In the present contribution, the density is calculated based on the distances between nearest neighboring points. However, in the case of irregular point clouds, there are areas where neighboring points are far apart and are not considered in the calculation of average density. Thus, it is inevitable that, in both cases, the clouds will have regions with lower point density than the calculated one and the final results will consequently have lower quality. To mitigate this problem, multiple radii were used in the ball-pivoting algorithm. More specifically, for every point cloud, a small radius equal to twice the average density of the cloud is first used to traverse the cloud. This initial small radius is used to capture all the details of the surface, but the created mesh inevitably contains many gaps. Then, a second, larger radius, equal to five times the average density of each cloud, is used to fill some of the gaps that are present in the triangular mesh created with the smaller radius. Even with this new radius value, some gaps in the triangular mesh remain. Increasing the radius further to fill these gaps is not advisable, as it introduces errors. For example, one common error would be the merging of very distant points that may not belong to the same plane, resulting in the creation of erroneous triangles. In conclusion, the ball-pivoting algorithm is performed automatically using two different radii, both to capture the details and to avoid gaps while minimizing the introduction of errors.
3.2. Computation of the Normal Vectors and Angle Estimation
The normal vector is computed for every triangle of the mesh, and the angle between the normal vectors of two adjacent triangles is subsequently calculated. This value, representing the inclination differences in adjacent planes, is then assigned to the shared edge of the two triangles. More specifically, a small angle between the two normal vectors implies that the planes containing these two triangles have an almost negligible angle between them, meaning they can be considered co-planar, and most probably their common edge does not belong to a straight edge. However, a large angle between the two normal vectors indicates a significant difference in the inclination between the planes containing the triangles. This suggests surface discontinuity and signals the presence of a straight edge segment, provided, of course, that the result is reliable and not caused by noise in the point cloud or any other error.

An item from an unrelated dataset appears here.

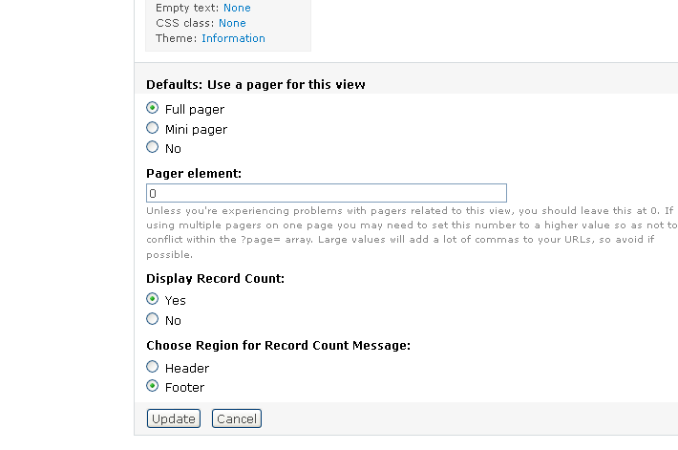Screen dimensions: 678x450
Task: Choose the No radio button under pager options
Action: [x=152, y=147]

In order to correctly compute the angle between the normal vectors of neighboring triangles, special attention must be given to the direction of these vectors, as the direction of the normal vectors is initially arbitrary. However, it is necessary for the normal vectors of neighboring triangles to simultaneously point either inward or outward from the mesh. This alignment is crucial for correctly determining the angle that represents the slope difference between the planes of the neighboring triangles. The following method ensures that normal vectors are uniformly oriented, either inward or outward, across the mesh.
Let two triangles, ABC and XYZ, share a common side. First, it is ensured that vertices C and Z are the non-common vertices of the two triangles. Therefore, the side AB, or equivalently XZ, is the shared side of the two triangles (
Figure 3). Next, the midpoint m of the segment CZ, which connects the non-common vertices of the two triangles, is calculated. Then, the vectors mb
1 and mb
2 are defined, pointing from the midpoint m of CZ to the centroids b
1 and b
2 of triangles ABC and XYZ, respectively. Finally, the dot product is calculated between the vectors mb
1 and n
1 (the normal vector corresponding to triangle ABC) and between mb
2 and n
2 (the normal vector corresponding to triangle XYZ).
It is well known that the dot product is positive for co-directional vectors and negative for oppositely directed vectors. Therefore, if the dot product between n1 and mb1 is negative, the vectors n1 and mb1 are oppositely directed. The same applies to vectors n2 and mb2. If the dot product between n1 and mb1 or between n2 and mb2 is negative, the corresponding vector is multiplied by −1 to reverse its direction. This ensures that the normal vectors n1 and n2 have the same direction as the vectors mb1 and mb2 and consistently point either inward or outward relative to the triangular mesh.
Once the desired orientation of the normal vectors is ensured, the angles between the normal vectors of adjacent triangles are computed and assigned to the shared edges of the triangles in the mesh. This process results in a 3D triangular network composed of points and edges. In this network, which will hereafter be referred to as the triangular mesh for brevity, the points store spatial information (coordinates) and the edges encode information about the inclination differences between the normal vectors of the triangles they correspond to.
3.3. Graph Generation
To simplify the data and thus improve the management of the relationships between the points of the 3D triangular mesh created in the previous stage, graph theory was employed. The use of graph theory not only simplifies the representation of the mesh but also facilitates solving the current problem using pre-existing algorithms. The triangular mesh, consisting of edges and points, was initially transformed into an undirected Cartesian graph G. The 3D points of the cloud with their Cartesian coordinates correspond to the nodes of the graph G, and the edges of the triangular mesh, which carry the information about the inclination difference between the normal vectors, correspond to the edges of G. During the creation of graph G, two threshold angles were also added to prevent some edges of the triangular mesh from becoming edges of the graph. In this way, the network is filtered, and the adjacencies between points that do not help in identifying the final 3D edges are not considered.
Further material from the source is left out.